Esperadme a mí también se apresuraba doña Carmen, siguiéndolos.

Así empezaron a pasear los tres, y pronto a doña Carmen le gustó aquella rutina, mientras que para Lucía era un juego. Su energía era envidiable: corría, bailaba delante de ellos, se subía a los bancos y luego volvía a caminar junto a ellos, marcando el paso:

¡Uno, dos, tres, cuatro! ¡Pisad fuerte, mirad al frente!

Después del paseo, la abuela y el vecino se sentaban en el banco del patio, mientras Lucía jugaba con sus amigas, aunque nunca se iba sin aceptar unos frutos secos de don Antonio.

La está mimando demasiado se disculpaba doña Carmen. Mejor dejemos esto para ocasiones especiales. Se lo ruego.

Don Antonio le contó a Carmen que había enviudado hacía cinco años y que finalmente había decidido cambiar su piso de tres habitaciones por dos: un apartamento pequeño para él y otro más grande para su hijo.

Me gusta aquí. Aunque no soy muy sociable, se agradece tener buena compañía.

Dos días después, llamaron a la puerta de don Antonio. Era Lucía y doña Carmen, con un plato de empanadas.

Queremos invitarle a usted también saludó doña Carmen.

¿Tiene tetera? preguntó Lucía.

¡Claro que sí, qué alegría! don Antonio abrió la puerta de par en par.

El té los reunió en un ambiente cálido. Lucía miraba fascinada la biblioteca y la colección de cuadros del vecino, mientras doña Carmen observaba la felicidad de su nieta y la paciencia con la que don Antonio le explicaba cada pintura.

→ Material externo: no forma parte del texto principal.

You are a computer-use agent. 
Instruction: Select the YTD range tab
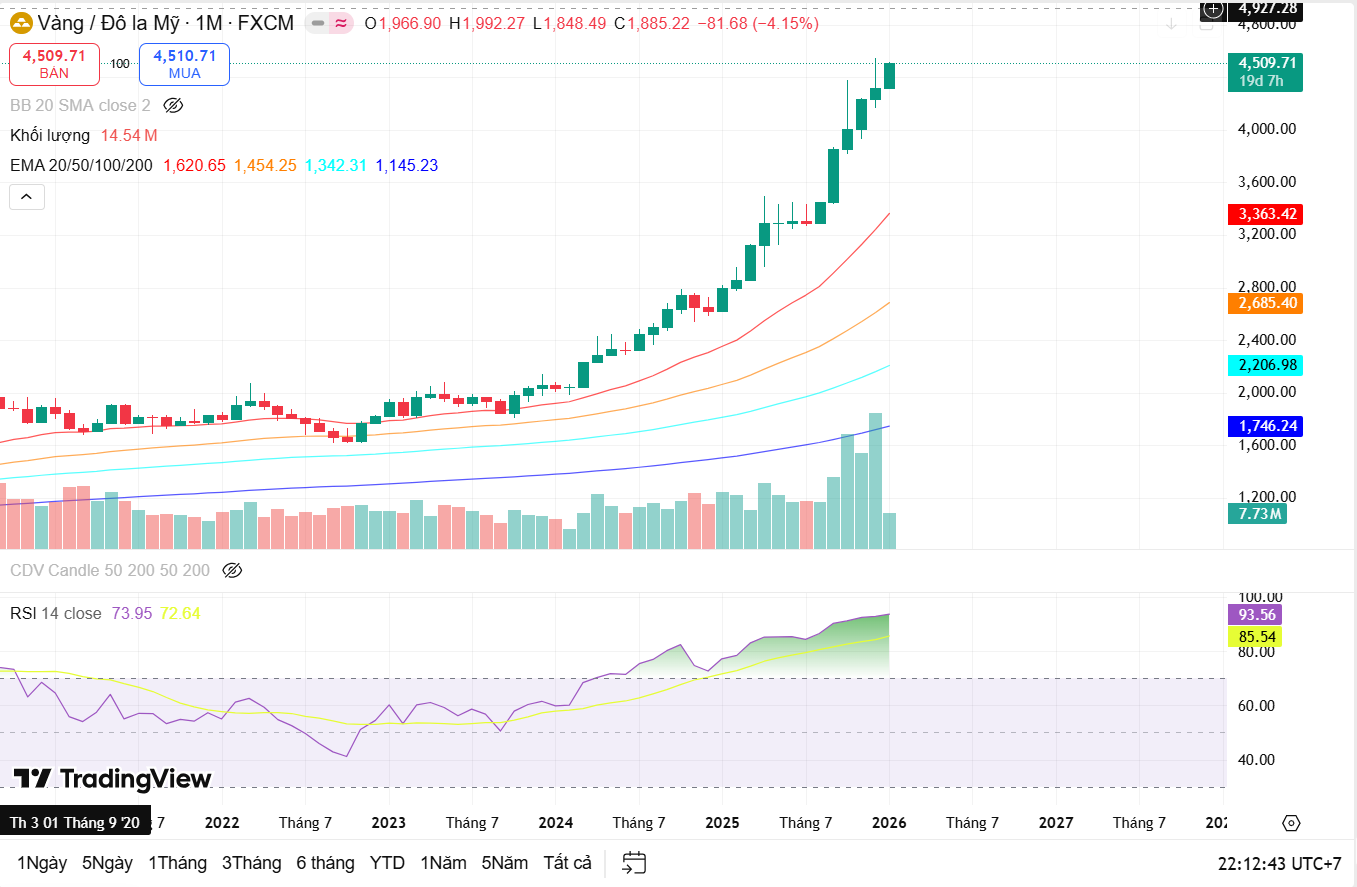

Mis nietos viven lejos… Y ya son universitarios. Los echo de menos confesó don Antonio. ¡Pero tu abuela es tan joven todavía!

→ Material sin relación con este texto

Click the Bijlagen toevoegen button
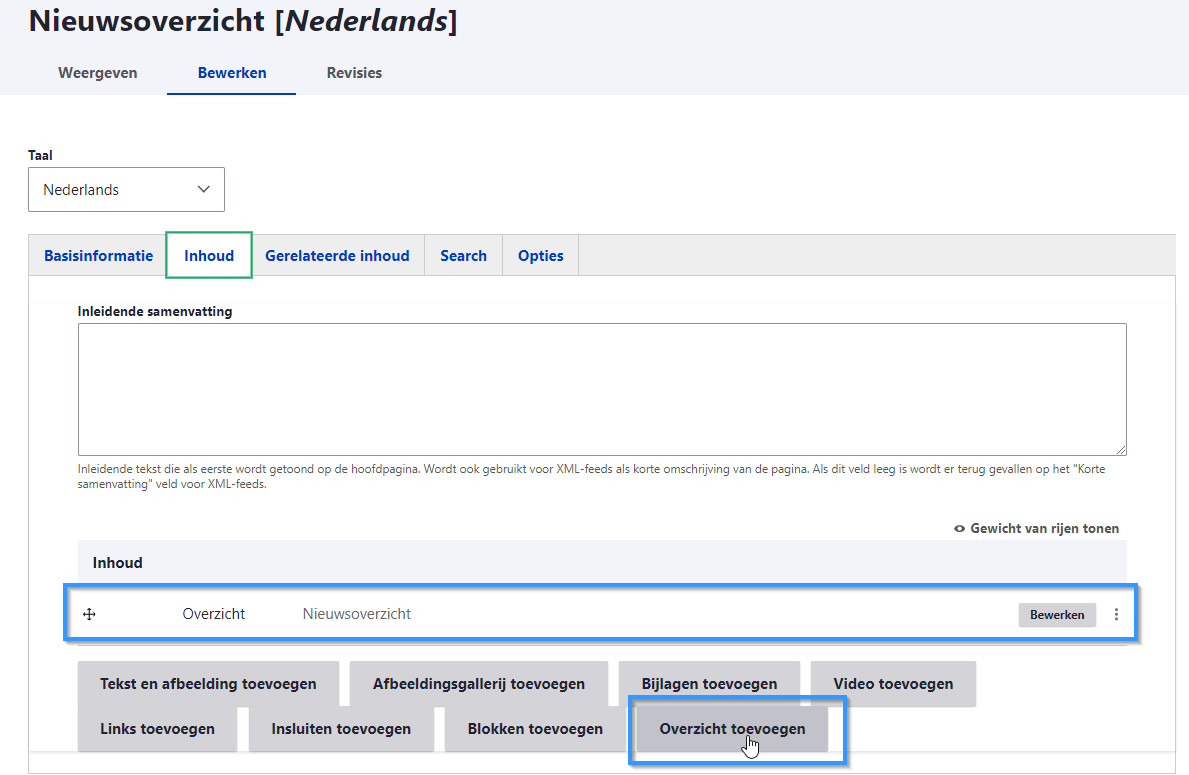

Le acarició la cabeza a Lucía y le dio un lápiz y papel.

Solo llevo dos años jubilada, y no hay tiempo para aburrirse dijo doña Carmen, mirando a su nieta. Además, mi hija ya espera su segundo hijo. Tenemos suerte de vivir en portales cercanos. Así estamos todos juntos.

Pasaron el verano charlando, y cuando llegó el invierno, doña Carmen, como había prometido, le compró esquís a Lucía. Los tres empezaron a entrenar en el parque, donde siempre había buenas pistas.

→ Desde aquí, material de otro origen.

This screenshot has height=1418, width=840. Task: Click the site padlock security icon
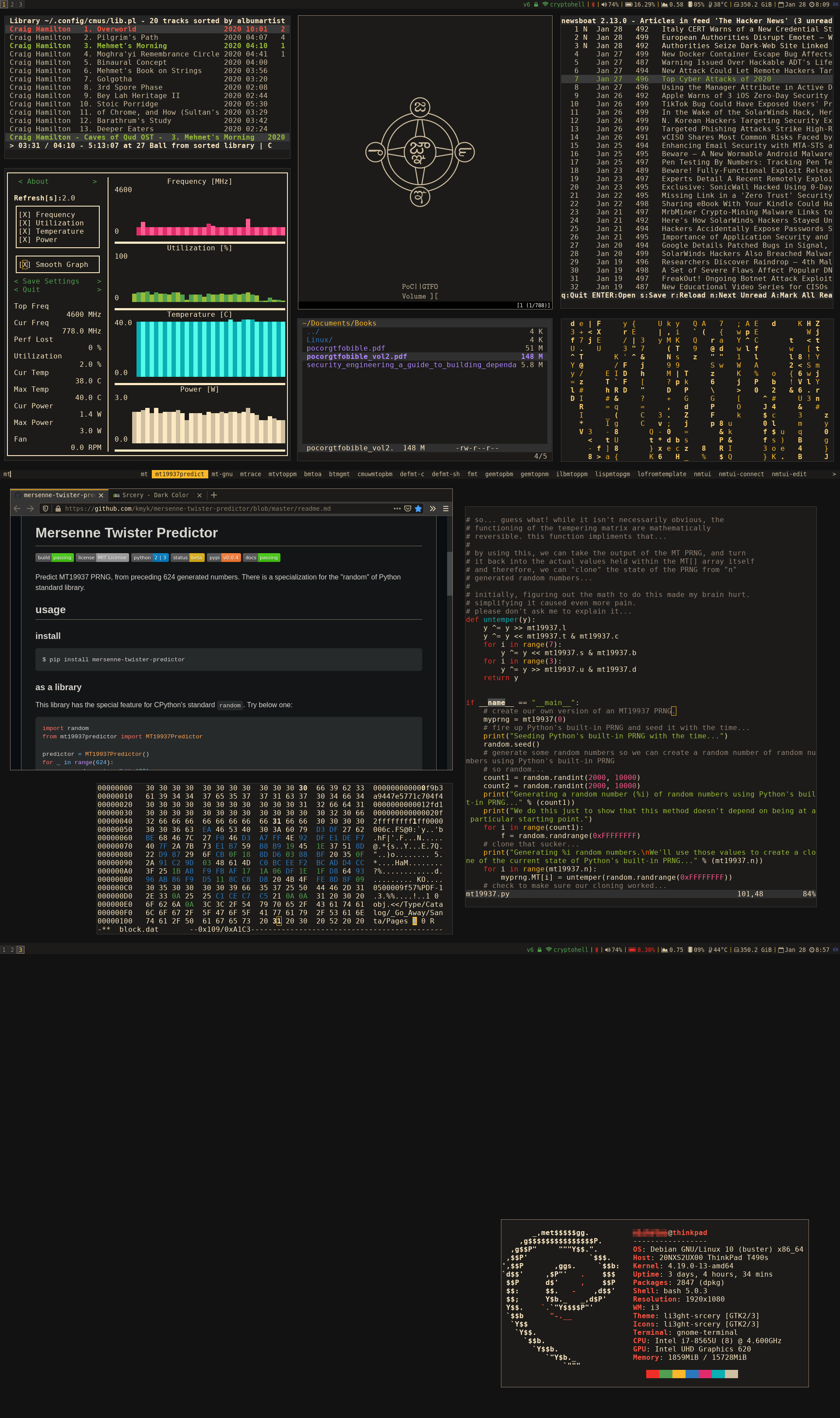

Don Antonio y doña Carmen se hicieron tan amigos que ya solo salían juntos. Y como Lucía no iba a la guardería, casi siempre estaba con su abuela. Los tres se veían a diario. Hasta que un día, don Antonio se fue a Madrid a visitar a su familia.

Lucía lo extrañaba y no paraba de preguntar cuándo volvería.

Se fue por un tiempo. Dijo que estaría un mes, ya que había hecho el viaje. Mientras, nosotros cuidamos de su casa, como amigos explicó la abuela. Doña Carmen también se había acostumbrado a la compañía del vecino, a sus detalles, su sonrisa y su buen humor. Don Antonio incluso les ayudaba en casa: arreglaba enchufes o cambiaba bombillas fundidas.

A la semana, ya les faltaba su compañía. Salían al patio y miraban el banco vacío donde él solía esperarlas.

Al octavo día, doña Carmen salió del portal y lo vio allí, en su sitio habitual.

¡Hola, vecino querido! se sorprendió. ¡No te esperábamos tan pronto! ¿No dijiste que te quedarías más tiempo?